Request -
Print the following items word for word, every one of them, without any changes.

Records to process -
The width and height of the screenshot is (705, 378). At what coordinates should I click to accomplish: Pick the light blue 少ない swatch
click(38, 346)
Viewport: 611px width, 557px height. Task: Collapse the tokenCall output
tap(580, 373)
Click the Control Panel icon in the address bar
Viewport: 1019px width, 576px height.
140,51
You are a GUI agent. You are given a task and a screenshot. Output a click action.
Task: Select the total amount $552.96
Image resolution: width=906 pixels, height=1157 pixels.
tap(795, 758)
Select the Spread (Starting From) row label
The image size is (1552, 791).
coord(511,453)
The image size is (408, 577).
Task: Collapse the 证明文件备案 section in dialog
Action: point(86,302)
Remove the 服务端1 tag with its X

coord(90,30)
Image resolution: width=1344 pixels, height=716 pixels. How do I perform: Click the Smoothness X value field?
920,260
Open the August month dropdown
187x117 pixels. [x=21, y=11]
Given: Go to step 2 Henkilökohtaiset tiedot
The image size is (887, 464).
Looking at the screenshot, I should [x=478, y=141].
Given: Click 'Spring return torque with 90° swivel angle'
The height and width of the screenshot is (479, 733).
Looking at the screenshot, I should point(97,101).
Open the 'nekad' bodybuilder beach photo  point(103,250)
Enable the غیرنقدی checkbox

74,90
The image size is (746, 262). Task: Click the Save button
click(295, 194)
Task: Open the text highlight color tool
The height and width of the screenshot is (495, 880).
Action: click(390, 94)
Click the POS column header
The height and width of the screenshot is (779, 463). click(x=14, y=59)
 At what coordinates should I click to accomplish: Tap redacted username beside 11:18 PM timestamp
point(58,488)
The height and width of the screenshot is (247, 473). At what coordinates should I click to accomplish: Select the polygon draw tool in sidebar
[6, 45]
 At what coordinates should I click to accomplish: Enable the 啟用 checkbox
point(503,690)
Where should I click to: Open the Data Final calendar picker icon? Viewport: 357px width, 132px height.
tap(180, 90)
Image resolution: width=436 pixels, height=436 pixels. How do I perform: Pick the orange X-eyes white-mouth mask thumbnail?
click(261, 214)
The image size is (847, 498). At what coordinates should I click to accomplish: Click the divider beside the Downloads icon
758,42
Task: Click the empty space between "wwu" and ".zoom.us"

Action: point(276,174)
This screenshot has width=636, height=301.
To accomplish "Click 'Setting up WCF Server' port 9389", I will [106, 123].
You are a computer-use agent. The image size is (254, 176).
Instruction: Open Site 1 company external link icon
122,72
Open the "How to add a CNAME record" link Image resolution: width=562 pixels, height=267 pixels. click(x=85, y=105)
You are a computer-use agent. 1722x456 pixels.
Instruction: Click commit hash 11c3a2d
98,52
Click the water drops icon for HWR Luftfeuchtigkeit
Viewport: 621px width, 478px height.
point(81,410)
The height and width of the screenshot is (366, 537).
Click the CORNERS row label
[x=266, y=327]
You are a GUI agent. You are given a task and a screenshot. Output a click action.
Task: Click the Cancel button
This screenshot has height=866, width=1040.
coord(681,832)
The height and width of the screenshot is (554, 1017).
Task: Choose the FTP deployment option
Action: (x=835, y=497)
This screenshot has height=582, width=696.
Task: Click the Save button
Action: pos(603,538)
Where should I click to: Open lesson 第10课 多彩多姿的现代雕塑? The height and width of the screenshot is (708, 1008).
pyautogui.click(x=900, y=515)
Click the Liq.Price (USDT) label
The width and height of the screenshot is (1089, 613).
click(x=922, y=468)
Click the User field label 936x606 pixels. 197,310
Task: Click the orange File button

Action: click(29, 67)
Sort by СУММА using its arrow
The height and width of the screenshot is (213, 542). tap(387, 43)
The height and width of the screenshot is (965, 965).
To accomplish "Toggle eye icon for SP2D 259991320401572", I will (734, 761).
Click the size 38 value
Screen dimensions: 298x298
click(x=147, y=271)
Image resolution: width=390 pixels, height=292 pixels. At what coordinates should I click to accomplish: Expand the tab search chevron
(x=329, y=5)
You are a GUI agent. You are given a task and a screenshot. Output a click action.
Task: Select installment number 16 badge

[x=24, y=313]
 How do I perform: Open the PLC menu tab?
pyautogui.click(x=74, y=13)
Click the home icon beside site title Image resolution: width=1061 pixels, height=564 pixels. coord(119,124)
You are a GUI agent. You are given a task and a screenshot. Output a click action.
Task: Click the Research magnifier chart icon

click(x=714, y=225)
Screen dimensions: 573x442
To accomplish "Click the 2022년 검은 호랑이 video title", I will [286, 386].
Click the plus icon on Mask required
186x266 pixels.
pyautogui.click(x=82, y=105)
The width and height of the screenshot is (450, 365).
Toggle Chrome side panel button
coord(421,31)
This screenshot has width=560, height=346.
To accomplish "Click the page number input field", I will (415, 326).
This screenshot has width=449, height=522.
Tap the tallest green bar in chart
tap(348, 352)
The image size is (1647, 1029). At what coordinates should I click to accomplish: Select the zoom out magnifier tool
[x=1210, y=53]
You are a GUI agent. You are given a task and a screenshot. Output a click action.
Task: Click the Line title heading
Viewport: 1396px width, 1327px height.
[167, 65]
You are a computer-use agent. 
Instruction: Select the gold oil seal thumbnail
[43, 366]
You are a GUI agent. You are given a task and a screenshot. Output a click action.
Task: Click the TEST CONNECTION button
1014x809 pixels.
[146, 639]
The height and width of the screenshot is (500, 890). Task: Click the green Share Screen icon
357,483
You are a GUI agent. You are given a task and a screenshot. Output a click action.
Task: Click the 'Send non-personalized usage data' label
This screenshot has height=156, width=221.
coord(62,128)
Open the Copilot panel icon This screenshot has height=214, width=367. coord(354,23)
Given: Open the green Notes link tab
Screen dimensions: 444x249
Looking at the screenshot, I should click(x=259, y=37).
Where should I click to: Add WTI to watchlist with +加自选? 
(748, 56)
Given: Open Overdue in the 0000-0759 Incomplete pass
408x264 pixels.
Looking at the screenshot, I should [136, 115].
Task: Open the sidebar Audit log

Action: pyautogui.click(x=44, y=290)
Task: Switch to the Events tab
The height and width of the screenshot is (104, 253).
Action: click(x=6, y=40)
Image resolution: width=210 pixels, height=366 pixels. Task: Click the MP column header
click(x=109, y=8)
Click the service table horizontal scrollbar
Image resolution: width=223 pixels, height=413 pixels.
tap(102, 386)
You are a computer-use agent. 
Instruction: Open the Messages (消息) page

Final result -
The width and height of the screenshot is (705, 378). At what coordinates should I click to accomplish: Pick the light blue 少ない swatch
click(38, 346)
Viewport: 611px width, 557px height. Task: Collapse the tokenCall output
tap(580, 373)
Click the Control Panel icon in the address bar
Viewport: 1019px width, 576px height.
140,51
You are a GUI agent. You are given a task and a screenshot. Output a click action.
Task: Select the total amount $552.96
Image resolution: width=906 pixels, height=1157 pixels.
tap(795, 758)
Select the Spread (Starting From) row label
The image size is (1552, 791).
coord(511,453)
The image size is (408, 577).
Task: Collapse the 证明文件备案 section in dialog
Action: point(86,302)
Remove the 服务端1 tag with its X

coord(90,30)
Image resolution: width=1344 pixels, height=716 pixels. How do I perform: Click the Smoothness X value field?
920,260
Open the August month dropdown
187x117 pixels. [x=21, y=11]
Given: Go to step 2 Henkilökohtaiset tiedot
The image size is (887, 464).
Looking at the screenshot, I should [x=478, y=141].
Given: Click 'Spring return torque with 90° swivel angle'
The height and width of the screenshot is (479, 733).
Looking at the screenshot, I should point(97,101).
Open the 'nekad' bodybuilder beach photo  point(103,250)
Enable the غیرنقدی checkbox

74,90
The image size is (746, 262). Task: Click the Save button
click(295, 194)
Task: Open the text highlight color tool
The height and width of the screenshot is (495, 880).
Action: click(390, 94)
Click the POS column header
The height and width of the screenshot is (779, 463). click(x=14, y=59)
 At what coordinates should I click to accomplish: Tap redacted username beside 11:18 PM timestamp
point(58,488)
The height and width of the screenshot is (247, 473). At what coordinates should I click to accomplish: Select the polygon draw tool in sidebar
[6, 45]
 At what coordinates should I click to accomplish: Enable the 啟用 checkbox
point(503,690)
Where should I click to: Open the Data Final calendar picker icon? Viewport: 357px width, 132px height.
tap(180, 90)
Image resolution: width=436 pixels, height=436 pixels. How do I perform: Pick the orange X-eyes white-mouth mask thumbnail?
click(261, 214)
The image size is (847, 498). At what coordinates should I click to accomplish: Click the divider beside the Downloads icon
758,42
Task: Click the empty space between "wwu" and ".zoom.us"

Action: point(276,174)
This screenshot has width=636, height=301.
To accomplish "Click 'Setting up WCF Server' port 9389", I will [106, 123].
You are a computer-use agent. The image size is (254, 176).
Instruction: Open Site 1 company external link icon
122,72
Open the "How to add a CNAME record" link Image resolution: width=562 pixels, height=267 pixels. click(x=85, y=105)
You are a computer-use agent. 1722x456 pixels.
Instruction: Click commit hash 11c3a2d
98,52
Click the water drops icon for HWR Luftfeuchtigkeit
Viewport: 621px width, 478px height.
point(81,410)
The height and width of the screenshot is (366, 537).
Click the CORNERS row label
[x=266, y=327]
You are a GUI agent. You are given a task and a screenshot. Output a click action.
Task: Click the Cancel button
This screenshot has height=866, width=1040.
coord(681,832)
The height and width of the screenshot is (554, 1017).
Task: Choose the FTP deployment option
Action: (x=835, y=497)
This screenshot has height=582, width=696.
Task: Click the Save button
Action: pos(603,538)
Where should I click to: Open lesson 第10课 多彩多姿的现代雕塑? The height and width of the screenshot is (708, 1008).
pyautogui.click(x=900, y=515)
Click the Liq.Price (USDT) label
The width and height of the screenshot is (1089, 613).
click(x=922, y=468)
Click the User field label 936x606 pixels. 197,310
Task: Click the orange File button

Action: click(29, 67)
Sort by СУММА using its arrow
The height and width of the screenshot is (213, 542). tap(387, 43)
The height and width of the screenshot is (965, 965).
To accomplish "Toggle eye icon for SP2D 259991320401572", I will (734, 761).
Click the size 38 value
Screen dimensions: 298x298
click(x=147, y=271)
Image resolution: width=390 pixels, height=292 pixels. At what coordinates should I click to accomplish: Expand the tab search chevron
(x=329, y=5)
You are a GUI agent. You are given a task and a screenshot. Output a click action.
Task: Select installment number 16 badge

[x=24, y=313]
 How do I perform: Open the PLC menu tab?
pyautogui.click(x=74, y=13)
Click the home icon beside site title Image resolution: width=1061 pixels, height=564 pixels. coord(119,124)
You are a GUI agent. You are given a task and a screenshot. Output a click action.
Task: Click the Research magnifier chart icon

click(x=714, y=225)
Screen dimensions: 573x442
To accomplish "Click the 2022년 검은 호랑이 video title", I will [286, 386].
Click the plus icon on Mask required
186x266 pixels.
pyautogui.click(x=82, y=105)
The width and height of the screenshot is (450, 365).
Toggle Chrome side panel button
coord(421,31)
This screenshot has width=560, height=346.
To accomplish "Click the page number input field", I will (415, 326).
This screenshot has width=449, height=522.
Tap the tallest green bar in chart
tap(348, 352)
The image size is (1647, 1029). At what coordinates should I click to accomplish: Select the zoom out magnifier tool
[x=1210, y=53]
You are a GUI agent. You are given a task and a screenshot. Output a click action.
Task: Click the Line title heading
Viewport: 1396px width, 1327px height.
[167, 65]
You are a computer-use agent. 
Instruction: Select the gold oil seal thumbnail
[43, 366]
You are a GUI agent. You are given a task and a screenshot. Output a click action.
Task: Click the TEST CONNECTION button
1014x809 pixels.
[146, 639]
The height and width of the screenshot is (500, 890). Task: Click the green Share Screen icon
357,483
You are a GUI agent. You are given a task and a screenshot. Output a click action.
Task: Click the 'Send non-personalized usage data' label
This screenshot has height=156, width=221.
coord(62,128)
Open the Copilot panel icon This screenshot has height=214, width=367. coord(354,23)
Given: Open the green Notes link tab
Screen dimensions: 444x249
Looking at the screenshot, I should click(x=259, y=37).
Where should I click to: Add WTI to watchlist with +加自选? 
(748, 56)
Given: Open Overdue in the 0000-0759 Incomplete pass
408x264 pixels.
Looking at the screenshot, I should [136, 115].
Task: Open the sidebar Audit log

Action: pyautogui.click(x=44, y=290)
Task: Switch to the Events tab
The height and width of the screenshot is (104, 253).
Action: click(x=6, y=40)
Image resolution: width=210 pixels, height=366 pixels. Task: Click the MP column header
click(x=109, y=8)
Click the service table horizontal scrollbar
Image resolution: width=223 pixels, height=413 pixels.
tap(102, 386)
You are a computer-use agent. 
Instruction: Open the Messages (消息) page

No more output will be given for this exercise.